A farsa petista na Comissão de Direitos Humanos

A possibilidade de um petista ser eleito para a presidência da Comissão de Direitos Humanos e Minorias (CDHM) da Câmara dos Deputados foi, em um primeiro momento, saudada nas redes sociais, até mesmo pela oposição à esquerda. Isso se deu pela nomeação supostamente significar a retomada da comissão para o campo progressista, após um mandato sob o comando do pastor Marco Feliciano (PSC/SP), que fez dela palco para o proselitismo religioso, o ataque contra gays e minorias e o retrocesso na pauta dos Direitos Humanos.

No entanto, o alívio pela eleição de Assis do Couto (PT/PR) logo cedeu lugar a frustração e raiva, à medida que se evidenciava o perfil do deputado: um especialista em agricultura familiar, conservador, contrário ao aborto e sem conhecimento ou experiência mínima no campo dos Direitos Humanos.



Baixa política
Sua nomeação é fruto direto do desleixo e do descaso petista para com os DHs: Couto já estava assegurado para a presidência da Comissão de Agricultura, a preferida do PT, disposto a abrir mão, uma vez mais, da Comissão de Direitos Humanos.

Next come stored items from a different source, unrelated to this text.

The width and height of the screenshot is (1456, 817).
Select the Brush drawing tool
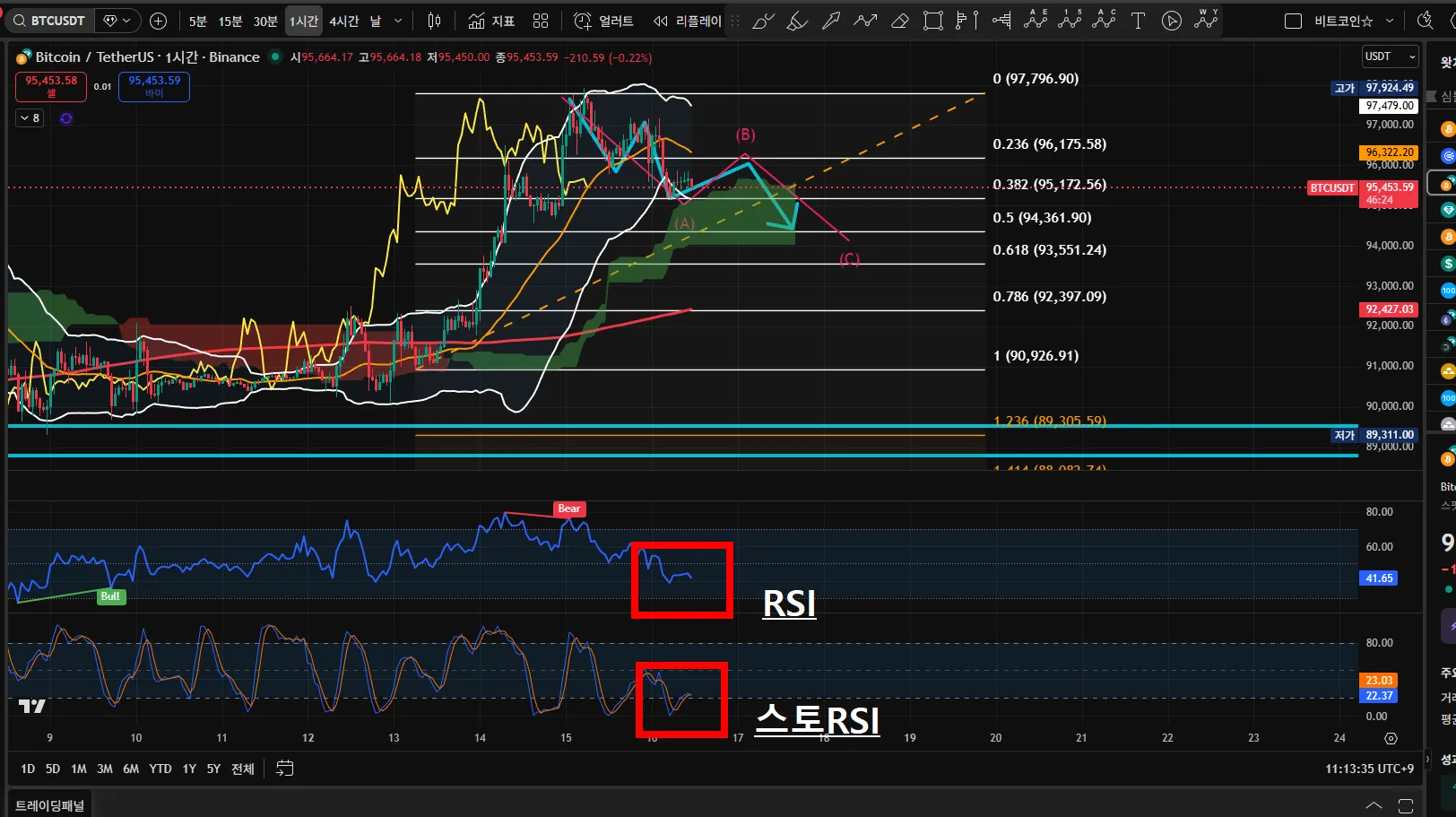click(763, 21)
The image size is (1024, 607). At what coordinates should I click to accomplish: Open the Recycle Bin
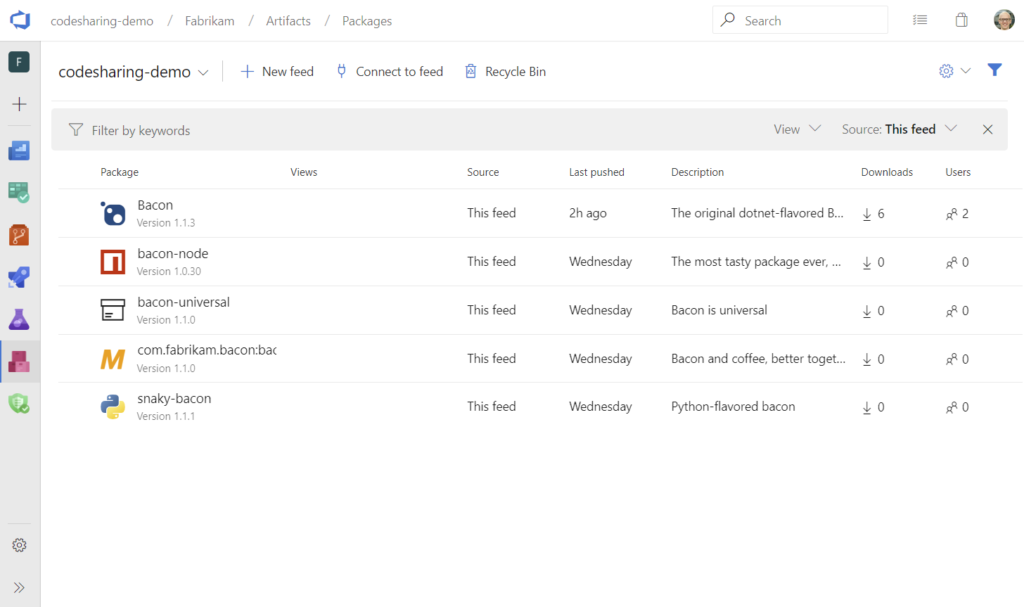505,72
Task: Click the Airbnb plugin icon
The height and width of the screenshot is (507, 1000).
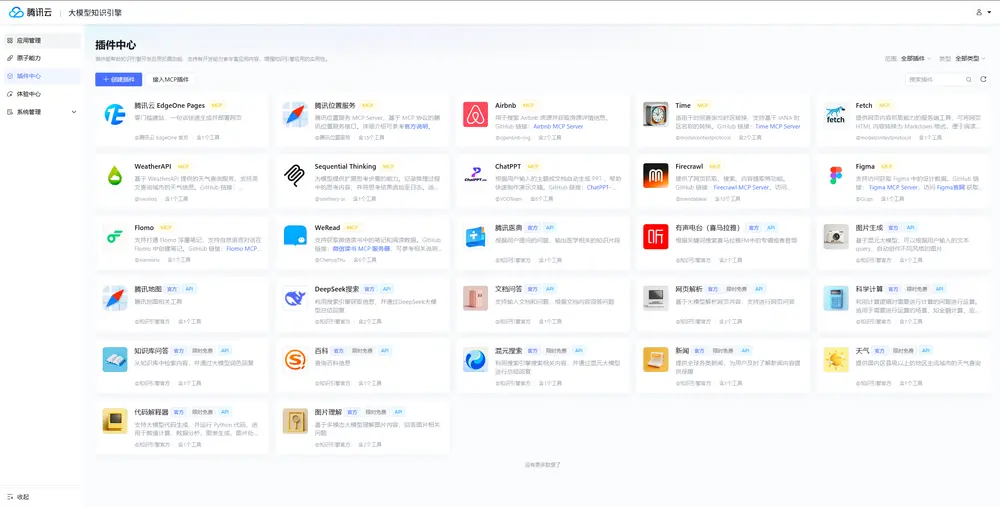Action: 475,114
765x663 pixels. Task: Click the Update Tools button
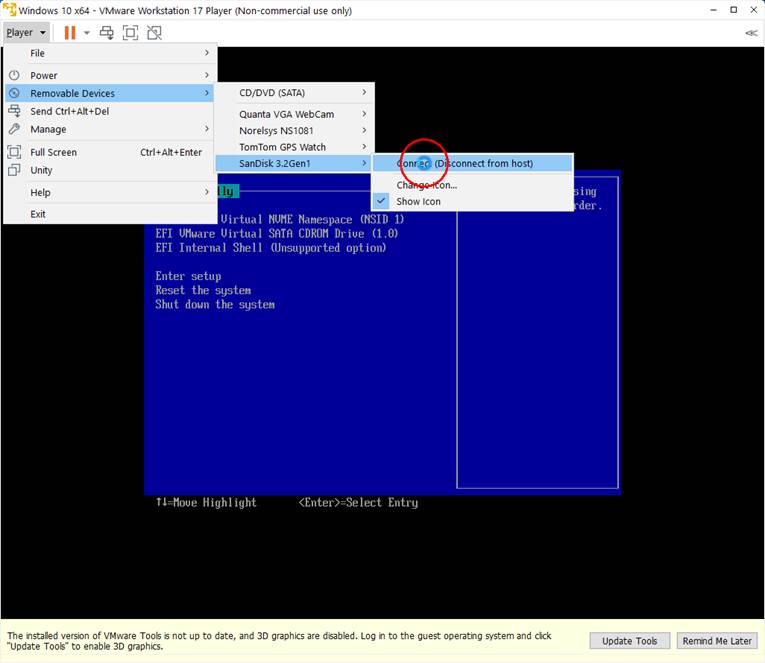click(630, 641)
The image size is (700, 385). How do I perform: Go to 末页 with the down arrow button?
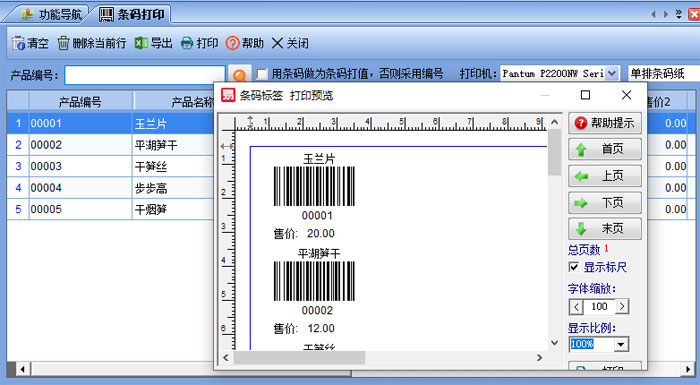pyautogui.click(x=604, y=229)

Porém a forte reação contrária nas redes sociais e entre setores da militância, inconformados ante a possibilidade de que os DHs permanecessem mais um mandato nas mãos do conservadorismo religioso, obrigou o partido a recuar.

Esse recuo, no entanto, foi meramente cosmético. Sem renegociar, sem sequer empenhar-se em nomear um quadro com histórico de lutas pelos DHs - os nomes mais cotados eram os de Nilmário Miranda (MG) e Erika Kokay (DF) –, o PT, uma vez mais, privilegiou a pequena política e seus obscuros acordos paroquiais, em detrimento de uma ação republicana, consistente e socialmente responsável.



Prêmio de consolação
Ao encarar a presidência da CDHM como um "prêmio de consolação", uma troca desvantajosa imposta pela forte reação contrária, o partido deu vazão a um comportamento que sequer dissimula sua má vontade e seu caráter pirracento, pouco consequente.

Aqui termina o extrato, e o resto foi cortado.